Former HFZ Capital director Nir Meir narrowly escaped judge’s anger who grew tired of his “procedural manoeuvres” to evade accountability when he settled a dispute with Israeli car tycoon Yoav Harlap. Harlap was among the investors who sued Meir and HFZ Capital founder Ziel Feldman over the company’s 2020 collapse. After trying to raise $18.5 million judgment against MeirHarlap wanted Meir thrown in jail for allegedly lying about selling a blue Aston Martin convertible, which would violate a restraining order against the sale of assets.

Settling scores

Robert Gans, owner of a West Side real estate portfolio with strong development potential, conspiracy cried when lenders, including affiliates of Gary Barnett’s Extell Development and Joseph Tabak’s Princeton Real Estate Partners, moved to seize his property.

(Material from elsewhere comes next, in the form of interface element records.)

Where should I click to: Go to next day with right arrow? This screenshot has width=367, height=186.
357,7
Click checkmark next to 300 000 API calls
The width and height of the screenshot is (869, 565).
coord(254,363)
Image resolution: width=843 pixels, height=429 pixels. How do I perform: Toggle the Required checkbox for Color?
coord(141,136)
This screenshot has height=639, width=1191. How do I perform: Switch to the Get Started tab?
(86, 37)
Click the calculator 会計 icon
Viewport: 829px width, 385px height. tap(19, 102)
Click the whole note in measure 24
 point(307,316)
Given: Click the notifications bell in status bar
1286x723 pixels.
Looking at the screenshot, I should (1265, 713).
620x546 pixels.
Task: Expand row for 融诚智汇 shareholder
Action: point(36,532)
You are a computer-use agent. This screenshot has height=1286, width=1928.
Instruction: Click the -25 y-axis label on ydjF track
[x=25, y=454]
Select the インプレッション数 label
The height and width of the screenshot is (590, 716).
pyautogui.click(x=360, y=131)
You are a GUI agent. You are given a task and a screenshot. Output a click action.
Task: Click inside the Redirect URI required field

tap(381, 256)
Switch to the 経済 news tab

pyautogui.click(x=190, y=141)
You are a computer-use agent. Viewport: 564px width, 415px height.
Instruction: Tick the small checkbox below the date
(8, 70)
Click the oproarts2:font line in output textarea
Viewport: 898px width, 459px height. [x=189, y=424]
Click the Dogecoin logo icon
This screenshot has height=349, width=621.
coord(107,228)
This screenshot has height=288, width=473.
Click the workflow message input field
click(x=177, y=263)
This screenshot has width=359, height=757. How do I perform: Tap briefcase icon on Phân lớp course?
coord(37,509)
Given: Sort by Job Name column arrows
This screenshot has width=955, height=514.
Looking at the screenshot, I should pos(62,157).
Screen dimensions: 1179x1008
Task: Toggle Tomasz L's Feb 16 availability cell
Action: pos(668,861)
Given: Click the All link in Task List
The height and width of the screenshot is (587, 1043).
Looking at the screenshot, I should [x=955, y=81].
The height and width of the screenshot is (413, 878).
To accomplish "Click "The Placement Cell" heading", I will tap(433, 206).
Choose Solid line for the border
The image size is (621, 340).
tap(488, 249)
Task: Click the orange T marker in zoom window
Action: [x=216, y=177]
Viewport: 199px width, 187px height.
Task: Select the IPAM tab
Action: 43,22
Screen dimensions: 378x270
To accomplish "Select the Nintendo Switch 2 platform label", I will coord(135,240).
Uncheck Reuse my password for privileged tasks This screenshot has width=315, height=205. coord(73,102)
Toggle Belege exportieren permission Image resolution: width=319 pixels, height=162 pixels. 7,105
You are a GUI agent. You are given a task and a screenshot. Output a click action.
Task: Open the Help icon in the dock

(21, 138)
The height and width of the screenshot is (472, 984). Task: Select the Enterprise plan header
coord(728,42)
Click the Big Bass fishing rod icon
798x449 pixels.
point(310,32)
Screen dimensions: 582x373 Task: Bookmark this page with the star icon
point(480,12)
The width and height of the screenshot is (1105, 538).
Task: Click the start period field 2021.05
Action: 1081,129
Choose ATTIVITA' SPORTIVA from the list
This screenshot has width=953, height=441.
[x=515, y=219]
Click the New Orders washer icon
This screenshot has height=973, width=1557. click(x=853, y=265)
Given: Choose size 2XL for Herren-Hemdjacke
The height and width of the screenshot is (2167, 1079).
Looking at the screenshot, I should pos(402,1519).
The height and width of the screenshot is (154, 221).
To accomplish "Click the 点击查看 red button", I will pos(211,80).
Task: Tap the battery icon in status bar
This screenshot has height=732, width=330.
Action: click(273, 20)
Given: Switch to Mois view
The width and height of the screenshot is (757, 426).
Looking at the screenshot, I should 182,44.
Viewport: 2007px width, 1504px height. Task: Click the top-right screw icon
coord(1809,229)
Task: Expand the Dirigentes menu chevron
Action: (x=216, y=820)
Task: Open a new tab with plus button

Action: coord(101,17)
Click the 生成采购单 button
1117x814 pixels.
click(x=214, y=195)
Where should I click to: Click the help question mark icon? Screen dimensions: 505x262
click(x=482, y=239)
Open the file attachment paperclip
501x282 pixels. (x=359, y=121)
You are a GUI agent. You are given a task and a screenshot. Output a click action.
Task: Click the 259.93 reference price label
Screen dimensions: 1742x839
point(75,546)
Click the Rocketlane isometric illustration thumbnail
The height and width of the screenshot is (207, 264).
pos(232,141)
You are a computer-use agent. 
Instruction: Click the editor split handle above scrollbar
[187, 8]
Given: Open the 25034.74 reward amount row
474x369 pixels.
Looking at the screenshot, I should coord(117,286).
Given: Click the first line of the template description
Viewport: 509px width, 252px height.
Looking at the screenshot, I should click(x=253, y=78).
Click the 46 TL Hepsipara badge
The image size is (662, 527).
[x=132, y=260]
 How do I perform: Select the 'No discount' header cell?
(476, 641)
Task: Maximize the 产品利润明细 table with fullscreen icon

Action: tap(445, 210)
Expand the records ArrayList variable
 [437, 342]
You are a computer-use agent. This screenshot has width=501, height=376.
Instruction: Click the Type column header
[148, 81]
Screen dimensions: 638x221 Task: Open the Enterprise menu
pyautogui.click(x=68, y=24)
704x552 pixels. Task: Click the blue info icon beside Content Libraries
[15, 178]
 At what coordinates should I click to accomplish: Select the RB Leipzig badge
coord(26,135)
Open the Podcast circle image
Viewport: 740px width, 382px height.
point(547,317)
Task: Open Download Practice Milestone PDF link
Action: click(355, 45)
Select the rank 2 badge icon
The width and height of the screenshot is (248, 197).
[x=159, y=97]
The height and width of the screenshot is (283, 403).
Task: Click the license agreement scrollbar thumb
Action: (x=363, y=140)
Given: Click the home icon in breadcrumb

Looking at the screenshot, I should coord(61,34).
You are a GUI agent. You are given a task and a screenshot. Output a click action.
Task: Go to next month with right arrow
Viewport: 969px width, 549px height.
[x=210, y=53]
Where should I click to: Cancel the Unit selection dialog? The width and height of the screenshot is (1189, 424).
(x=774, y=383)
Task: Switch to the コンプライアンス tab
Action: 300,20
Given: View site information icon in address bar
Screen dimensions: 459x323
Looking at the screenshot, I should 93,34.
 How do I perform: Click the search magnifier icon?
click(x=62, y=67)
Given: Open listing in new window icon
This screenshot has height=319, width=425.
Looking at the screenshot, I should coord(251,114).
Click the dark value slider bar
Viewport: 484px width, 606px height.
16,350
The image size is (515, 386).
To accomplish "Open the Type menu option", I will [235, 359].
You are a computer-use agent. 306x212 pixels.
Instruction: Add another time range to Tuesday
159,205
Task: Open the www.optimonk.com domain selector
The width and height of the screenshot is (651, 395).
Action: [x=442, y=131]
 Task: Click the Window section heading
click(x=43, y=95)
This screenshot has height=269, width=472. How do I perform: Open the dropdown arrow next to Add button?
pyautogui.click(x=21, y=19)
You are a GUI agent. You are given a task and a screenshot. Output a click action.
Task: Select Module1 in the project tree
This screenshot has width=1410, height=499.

A company run by a member of the Tabak family bought senior debt in Gans’ portfolio for $148 million last April and quickly filed foreclosure proceedings, prompting Gans to throw his businesses out of business. The portfolio also includes properties in Queens and the Chelsea Scores nightclub, which inspired the movie “Hustlers” starring Jennifer Lopez.

The Millions of Manafort

Paul Manafort, former campaign manager for former President Donald Trump, lost its 4,400 square foot brownstone in Carroll Gardens to foreclosure. The property, which Manafort has renovated into a single-family home, grossed $4.8 million at public auction. The townhouse at 377 Union Street was cited in a 2017 indictment by Robert Mueller alleging Manafort purchased it as part of a money laundering and tax evasion scheme. Manafort had agreed to forfeit the house, but ultimately lost it to lenders following a presidential pardon. Manafort paid around $3 million for the townhouse in 2012.